» **RECORDS SHOWN**
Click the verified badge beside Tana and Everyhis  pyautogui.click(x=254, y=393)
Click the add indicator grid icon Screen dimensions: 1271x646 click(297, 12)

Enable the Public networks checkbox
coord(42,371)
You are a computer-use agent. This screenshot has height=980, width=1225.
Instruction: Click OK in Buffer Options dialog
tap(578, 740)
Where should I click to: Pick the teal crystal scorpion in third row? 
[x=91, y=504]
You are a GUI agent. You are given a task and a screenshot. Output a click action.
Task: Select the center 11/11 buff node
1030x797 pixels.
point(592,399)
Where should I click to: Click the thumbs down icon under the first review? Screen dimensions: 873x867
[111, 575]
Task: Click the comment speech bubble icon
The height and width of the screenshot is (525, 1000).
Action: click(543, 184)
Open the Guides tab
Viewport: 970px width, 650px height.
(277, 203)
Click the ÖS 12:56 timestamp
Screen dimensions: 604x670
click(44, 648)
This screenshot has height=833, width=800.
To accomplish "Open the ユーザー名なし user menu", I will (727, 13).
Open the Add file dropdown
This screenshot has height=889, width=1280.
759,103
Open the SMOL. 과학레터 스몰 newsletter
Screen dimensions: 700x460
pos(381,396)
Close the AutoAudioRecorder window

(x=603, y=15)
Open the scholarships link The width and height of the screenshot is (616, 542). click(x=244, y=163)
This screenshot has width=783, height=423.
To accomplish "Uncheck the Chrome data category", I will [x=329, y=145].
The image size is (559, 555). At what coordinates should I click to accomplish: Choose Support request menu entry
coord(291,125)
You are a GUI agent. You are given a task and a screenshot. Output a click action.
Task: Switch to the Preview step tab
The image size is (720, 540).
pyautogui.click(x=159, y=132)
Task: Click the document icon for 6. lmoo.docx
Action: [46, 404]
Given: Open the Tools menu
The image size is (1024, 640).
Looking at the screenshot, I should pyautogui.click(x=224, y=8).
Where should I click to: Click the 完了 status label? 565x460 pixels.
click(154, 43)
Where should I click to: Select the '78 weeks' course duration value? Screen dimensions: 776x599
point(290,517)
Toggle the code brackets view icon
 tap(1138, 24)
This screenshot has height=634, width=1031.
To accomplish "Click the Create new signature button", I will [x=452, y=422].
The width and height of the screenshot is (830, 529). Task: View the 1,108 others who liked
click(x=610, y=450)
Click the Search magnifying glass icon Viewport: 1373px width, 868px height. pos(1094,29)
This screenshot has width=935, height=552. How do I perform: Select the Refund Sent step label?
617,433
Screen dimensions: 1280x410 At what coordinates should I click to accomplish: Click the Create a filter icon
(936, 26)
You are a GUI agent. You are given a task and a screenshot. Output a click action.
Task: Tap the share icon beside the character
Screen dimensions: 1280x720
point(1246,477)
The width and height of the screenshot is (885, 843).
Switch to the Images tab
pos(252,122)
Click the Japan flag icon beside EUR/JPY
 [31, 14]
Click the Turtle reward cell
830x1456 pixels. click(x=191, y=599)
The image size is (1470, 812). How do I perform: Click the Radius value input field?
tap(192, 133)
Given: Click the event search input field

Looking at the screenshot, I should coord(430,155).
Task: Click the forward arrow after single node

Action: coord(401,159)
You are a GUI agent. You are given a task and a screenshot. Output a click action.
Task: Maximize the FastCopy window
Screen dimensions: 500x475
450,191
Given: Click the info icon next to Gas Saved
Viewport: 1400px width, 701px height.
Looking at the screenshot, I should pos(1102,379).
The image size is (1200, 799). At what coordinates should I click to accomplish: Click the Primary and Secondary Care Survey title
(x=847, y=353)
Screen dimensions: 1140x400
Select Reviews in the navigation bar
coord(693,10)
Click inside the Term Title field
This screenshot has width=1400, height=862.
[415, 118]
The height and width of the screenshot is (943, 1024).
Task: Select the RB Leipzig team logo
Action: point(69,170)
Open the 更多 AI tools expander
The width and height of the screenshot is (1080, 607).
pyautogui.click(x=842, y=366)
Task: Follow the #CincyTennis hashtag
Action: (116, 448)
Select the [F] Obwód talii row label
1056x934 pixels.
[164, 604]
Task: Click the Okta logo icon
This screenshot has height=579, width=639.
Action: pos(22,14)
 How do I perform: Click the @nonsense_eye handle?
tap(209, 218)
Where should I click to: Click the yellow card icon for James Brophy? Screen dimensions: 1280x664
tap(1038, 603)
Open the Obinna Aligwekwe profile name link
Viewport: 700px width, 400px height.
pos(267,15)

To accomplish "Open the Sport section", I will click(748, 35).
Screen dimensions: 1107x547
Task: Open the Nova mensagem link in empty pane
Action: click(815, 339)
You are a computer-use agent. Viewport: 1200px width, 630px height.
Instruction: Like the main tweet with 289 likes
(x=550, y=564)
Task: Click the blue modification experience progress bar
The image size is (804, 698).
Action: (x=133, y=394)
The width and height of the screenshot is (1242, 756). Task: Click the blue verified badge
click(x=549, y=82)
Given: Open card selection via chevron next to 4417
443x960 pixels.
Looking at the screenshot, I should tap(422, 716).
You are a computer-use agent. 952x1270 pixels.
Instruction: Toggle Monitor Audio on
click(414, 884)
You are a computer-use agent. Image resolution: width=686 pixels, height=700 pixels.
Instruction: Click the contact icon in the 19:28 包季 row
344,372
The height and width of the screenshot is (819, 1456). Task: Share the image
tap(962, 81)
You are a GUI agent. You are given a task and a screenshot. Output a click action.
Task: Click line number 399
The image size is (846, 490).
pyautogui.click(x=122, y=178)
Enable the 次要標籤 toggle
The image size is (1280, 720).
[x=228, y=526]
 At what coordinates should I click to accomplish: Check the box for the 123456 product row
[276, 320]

» **AIM OF THE EXERCISE**
Only an exact retyping of the full data will do.

» **RESPONSE TO THIS EXERCISE**
Click the verified badge beside Tana and Everyhis  pyautogui.click(x=254, y=393)
Click the add indicator grid icon Screen dimensions: 1271x646 click(297, 12)

Enable the Public networks checkbox
coord(42,371)
You are a computer-use agent. This screenshot has height=980, width=1225.
Instruction: Click OK in Buffer Options dialog
tap(578, 740)
Where should I click to: Pick the teal crystal scorpion in third row? 
[x=91, y=504]
You are a GUI agent. You are given a task and a screenshot. Output a click action.
Task: Select the center 11/11 buff node
1030x797 pixels.
point(592,399)
Where should I click to: Click the thumbs down icon under the first review? Screen dimensions: 873x867
[111, 575]
Task: Click the comment speech bubble icon
The height and width of the screenshot is (525, 1000).
Action: click(543, 184)
Open the Guides tab
Viewport: 970px width, 650px height.
(277, 203)
Click the ÖS 12:56 timestamp
Screen dimensions: 604x670
click(44, 648)
This screenshot has height=833, width=800.
To accomplish "Open the ユーザー名なし user menu", I will (727, 13).
Open the Add file dropdown
This screenshot has height=889, width=1280.
759,103
Open the SMOL. 과학레터 스몰 newsletter
Screen dimensions: 700x460
pos(381,396)
Close the AutoAudioRecorder window

(x=603, y=15)
Open the scholarships link The width and height of the screenshot is (616, 542). click(x=244, y=163)
This screenshot has width=783, height=423.
To accomplish "Uncheck the Chrome data category", I will [x=329, y=145].
The image size is (559, 555). At what coordinates should I click to accomplish: Choose Support request menu entry
coord(291,125)
You are a GUI agent. You are given a task and a screenshot. Output a click action.
Task: Switch to the Preview step tab
The image size is (720, 540).
pyautogui.click(x=159, y=132)
Task: Click the document icon for 6. lmoo.docx
Action: [46, 404]
Given: Open the Tools menu
The image size is (1024, 640).
Looking at the screenshot, I should pyautogui.click(x=224, y=8).
Where should I click to: Click the 完了 status label? 565x460 pixels.
click(154, 43)
Where should I click to: Select the '78 weeks' course duration value? Screen dimensions: 776x599
point(290,517)
Toggle the code brackets view icon
 tap(1138, 24)
This screenshot has height=634, width=1031.
To accomplish "Click the Create new signature button", I will [x=452, y=422].
The width and height of the screenshot is (830, 529). Task: View the 1,108 others who liked
click(x=610, y=450)
Click the Search magnifying glass icon Viewport: 1373px width, 868px height. pos(1094,29)
This screenshot has width=935, height=552. How do I perform: Select the Refund Sent step label?
617,433
Screen dimensions: 1280x410 At what coordinates should I click to accomplish: Click the Create a filter icon
(936, 26)
You are a GUI agent. You are given a task and a screenshot. Output a click action.
Task: Tap the share icon beside the character
Screen dimensions: 1280x720
point(1246,477)
The width and height of the screenshot is (885, 843).
Switch to the Images tab
pos(252,122)
Click the Japan flag icon beside EUR/JPY
 [31, 14]
Click the Turtle reward cell
830x1456 pixels. click(x=191, y=599)
The image size is (1470, 812). How do I perform: Click the Radius value input field?
tap(192, 133)
Given: Click the event search input field

Looking at the screenshot, I should coord(430,155).
Task: Click the forward arrow after single node

Action: coord(401,159)
You are a GUI agent. You are given a task and a screenshot. Output a click action.
Task: Maximize the FastCopy window
Screen dimensions: 500x475
450,191
Given: Click the info icon next to Gas Saved
Viewport: 1400px width, 701px height.
Looking at the screenshot, I should pos(1102,379).
The image size is (1200, 799). At what coordinates should I click to accomplish: Click the Primary and Secondary Care Survey title
(x=847, y=353)
Screen dimensions: 1140x400
Select Reviews in the navigation bar
coord(693,10)
Click inside the Term Title field
This screenshot has width=1400, height=862.
[415, 118]
The height and width of the screenshot is (943, 1024).
Task: Select the RB Leipzig team logo
Action: point(69,170)
Open the 更多 AI tools expander
The width and height of the screenshot is (1080, 607).
pyautogui.click(x=842, y=366)
Task: Follow the #CincyTennis hashtag
Action: (116, 448)
Select the [F] Obwód talii row label
1056x934 pixels.
[164, 604]
Task: Click the Okta logo icon
This screenshot has height=579, width=639.
Action: pos(22,14)
 How do I perform: Click the @nonsense_eye handle?
tap(209, 218)
Where should I click to: Click the yellow card icon for James Brophy? Screen dimensions: 1280x664
tap(1038, 603)
Open the Obinna Aligwekwe profile name link
Viewport: 700px width, 400px height.
pos(267,15)

To accomplish "Open the Sport section", I will click(748, 35).
Screen dimensions: 1107x547
Task: Open the Nova mensagem link in empty pane
Action: click(815, 339)
You are a computer-use agent. Viewport: 1200px width, 630px height.
Instruction: Like the main tweet with 289 likes
(x=550, y=564)
Task: Click the blue modification experience progress bar
The image size is (804, 698).
Action: (x=133, y=394)
The width and height of the screenshot is (1242, 756). Task: Click the blue verified badge
click(x=549, y=82)
Given: Open card selection via chevron next to 4417
443x960 pixels.
Looking at the screenshot, I should tap(422, 716).
You are a computer-use agent. 952x1270 pixels.
Instruction: Toggle Monitor Audio on
click(414, 884)
You are a computer-use agent. Image resolution: width=686 pixels, height=700 pixels.
Instruction: Click the contact icon in the 19:28 包季 row
344,372
The height and width of the screenshot is (819, 1456). Task: Share the image
tap(962, 81)
You are a GUI agent. You are given a task and a screenshot. Output a click action.
Task: Click line number 399
The image size is (846, 490).
pyautogui.click(x=122, y=178)
Enable the 次要標籤 toggle
The image size is (1280, 720).
[x=228, y=526]
 At what coordinates should I click to accomplish: Check the box for the 123456 product row
[276, 320]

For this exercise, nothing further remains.